## What you should do:
Please restate exactly the lines from the one holding "Task: Click the Auto scaling On value" to the end of the material, including both ends and excluding every picture.

## Given entries:
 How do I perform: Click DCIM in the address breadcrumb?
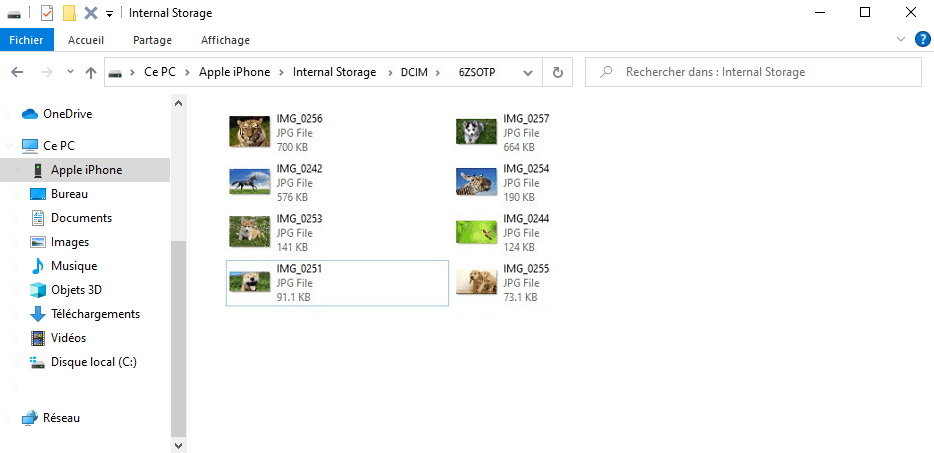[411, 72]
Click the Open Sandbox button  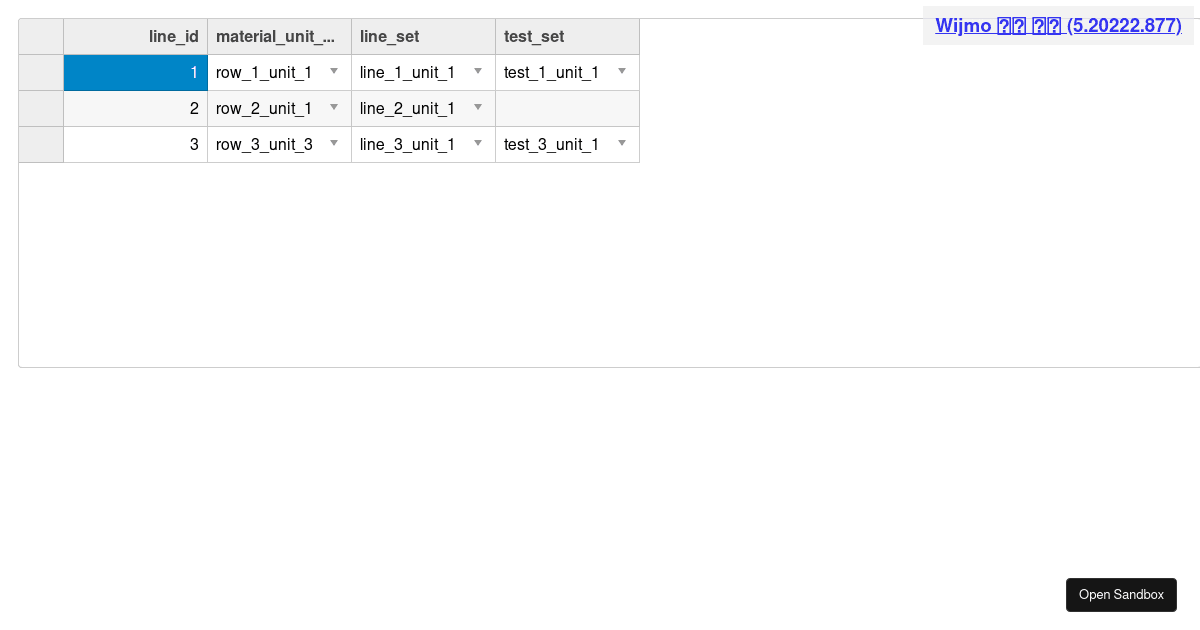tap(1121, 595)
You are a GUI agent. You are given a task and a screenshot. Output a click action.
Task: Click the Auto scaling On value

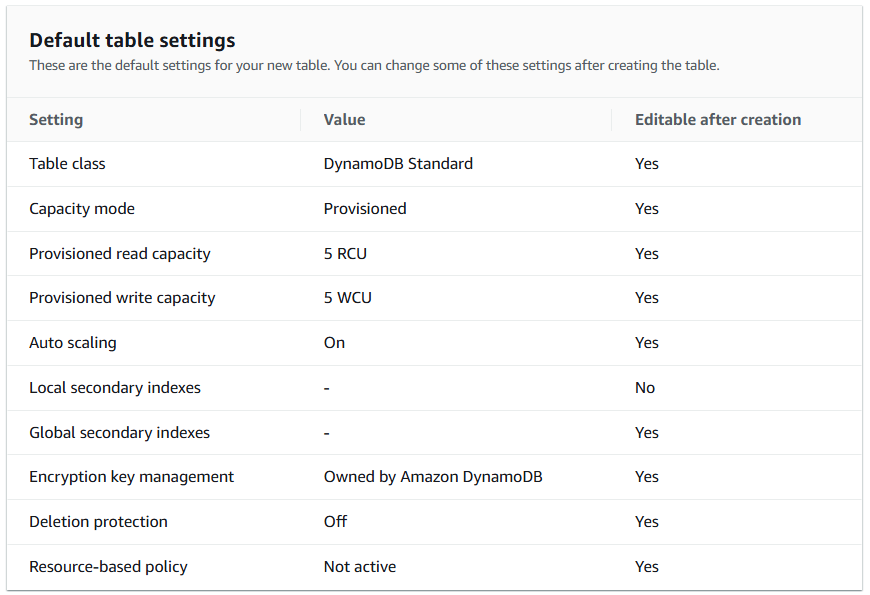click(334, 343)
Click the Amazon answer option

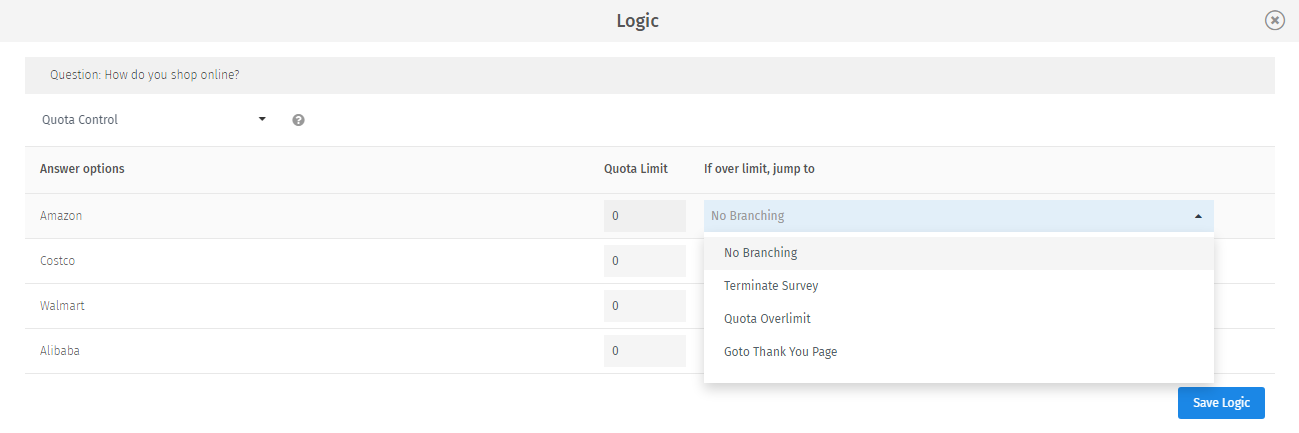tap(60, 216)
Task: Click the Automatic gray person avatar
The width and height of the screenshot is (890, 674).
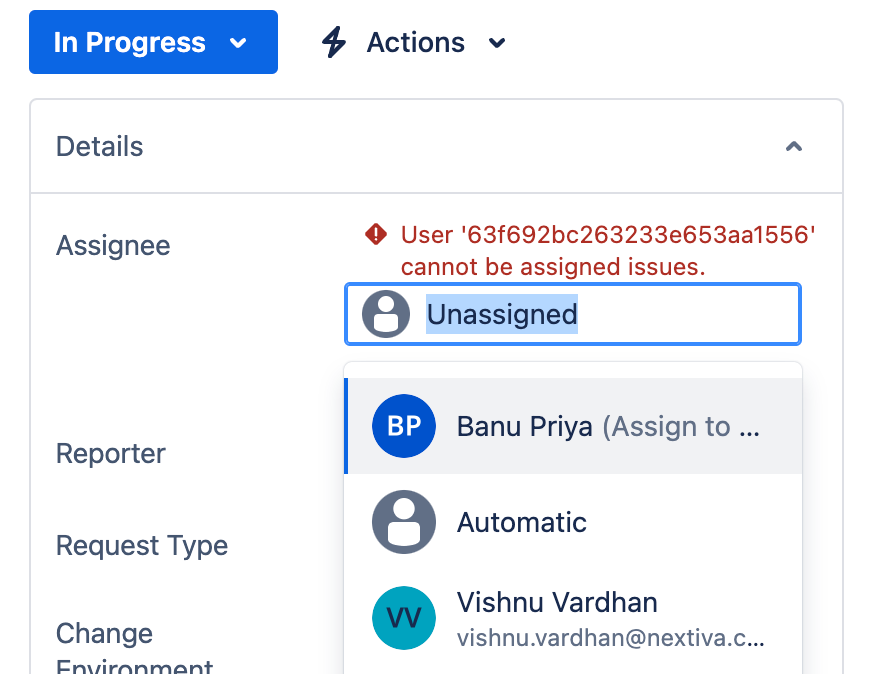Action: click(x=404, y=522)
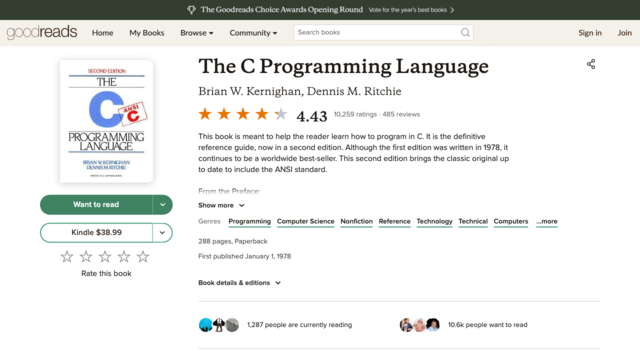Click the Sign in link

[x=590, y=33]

## Result:
Task: Click the Auto scaling On value

click(334, 343)
Click the Amazon answer option

tap(60, 216)
Task: Click the Automatic gray person avatar
The width and height of the screenshot is (890, 674).
Action: click(x=404, y=522)
Click the Sign in link

[x=590, y=33]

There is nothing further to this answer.